Of all the art I saw in Italy, Michelangelo’s David was my favorite. I never realized before how it tells a story: It’s David right before he throws the stone at the giant Goliath. David’s face, looking up at the giant, is vulnerable and contemplative, but his hand holding the stone is large and powerful, indicating the power of God that would guide the stone to Goliath’s forehead. It’s touching and powerful and absolutely beautiful.
Michelangelo was 24 when he made the David. When I was 24, I could barely handle writing an article about health care insurance.
We also saw Michelangelo’s Sistine Chapel at the Vatican Museum. The line to get in was insane, but it went pretty fast.
Inside, you go through seemingly endless rooms with painted ceilings and walls, each more fabulous than the last. At last, you see the Sistine Chapel. The walls and ceiling tell the entire story of the Bible from Creation to Judgment Day, all done in exquisite detail. We spent so much time in there staring at the ceiling, my neck hurt when we left.
Me in the Vatican Museum
Then there was Florence’s Uffizi Gallery, which holds Botticelli’s The Birth of Venus and Primavera. While we both liked Botticelli, we got tired of looking at painting of Madonnas after awhile. In some ways, it’s too bad they don’t leave the religious art in the churches where they have more context.
Statue outside the Uffizi, shot through the rain
But even though much of the art has been removed from the churches, they still act as museums. In one Florence church, we looked at the graves of Galileo, Michelangelo, and Machiavelli, among other famous Italians. Both Florence and Siena have gorgeous churches with green, black, white, and pink marble on the outside. I was obsessed with the church in Florence — I took 30 pictures of it. Here’s the side of it.
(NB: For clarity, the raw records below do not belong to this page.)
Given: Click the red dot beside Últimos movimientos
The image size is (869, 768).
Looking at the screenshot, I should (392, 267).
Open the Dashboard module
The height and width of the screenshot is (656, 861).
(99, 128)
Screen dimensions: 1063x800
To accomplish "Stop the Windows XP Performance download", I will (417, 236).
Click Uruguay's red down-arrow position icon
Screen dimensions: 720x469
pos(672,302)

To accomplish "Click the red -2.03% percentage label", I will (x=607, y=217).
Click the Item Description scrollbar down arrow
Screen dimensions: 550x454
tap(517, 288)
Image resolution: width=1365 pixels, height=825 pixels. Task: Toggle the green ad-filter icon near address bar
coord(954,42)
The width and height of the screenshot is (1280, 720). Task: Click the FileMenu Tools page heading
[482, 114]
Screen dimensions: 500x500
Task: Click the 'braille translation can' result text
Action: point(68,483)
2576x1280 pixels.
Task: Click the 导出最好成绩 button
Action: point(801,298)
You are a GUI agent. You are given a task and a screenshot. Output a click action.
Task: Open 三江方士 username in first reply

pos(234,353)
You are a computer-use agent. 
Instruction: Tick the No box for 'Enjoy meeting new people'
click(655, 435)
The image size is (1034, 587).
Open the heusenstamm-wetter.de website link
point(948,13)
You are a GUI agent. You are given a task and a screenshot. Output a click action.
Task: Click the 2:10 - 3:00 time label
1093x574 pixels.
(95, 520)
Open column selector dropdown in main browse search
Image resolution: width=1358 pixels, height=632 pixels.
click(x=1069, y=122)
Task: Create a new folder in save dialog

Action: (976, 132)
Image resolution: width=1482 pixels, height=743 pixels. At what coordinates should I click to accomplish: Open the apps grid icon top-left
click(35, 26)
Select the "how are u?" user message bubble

Kyle and I looked at a lot of statues. Many of them were over 2000 years old. The National Museum of Rome was particularly good. The statues were organized into each era so that you can walk through the rise and fall of the empire. There were statues salvaged from a sunken ship, statues of gods, and countless busts of emperors.
Me looking at a bronze statue in the National Museum.
We also saw the Modern Art Museum in Rome, which has what passes for Italian Impressionist art, but also some anti-Nazi propaganda, a Van Gogh, and a Klimt. Outside, they were filming a movie, and I watched them repeatedly shoot a scene with an old lady crossing the street with a dog.
One the highlights of the trip for me was seeing the Keats museum. The 25-year-old poet, who was dying of tuberculosis, came to Italy in the hopes that the dryer weather would prolong his life. He wrote Ode to a Grecian Urn and other poems in the house, and then died a painful death in a small room overlooking the Spanish Steps.
The museum is run by a 20-something American woman who gives one mean lecture. It has Keats’s death mask, original letters, and parts of his body–hair, ashes, etc.
View from Keats’s window.
And of course, there was St. Peter’s Basilica, the largest Christian church in the world. It’s so big you could put Notre Dame inside of it. It’s built where St. Peter was crucified and the Pope gives all his important speeches (sermons?) there. Inside, Michelangelo’s Pieta sits behind bulletproof glass.
But for all that, we weren’t impressed. The church was cold, like a big mausoleum. No one was worshipping or praying–they were all taking pictures. And the Pope wasn’t even there to say howdy!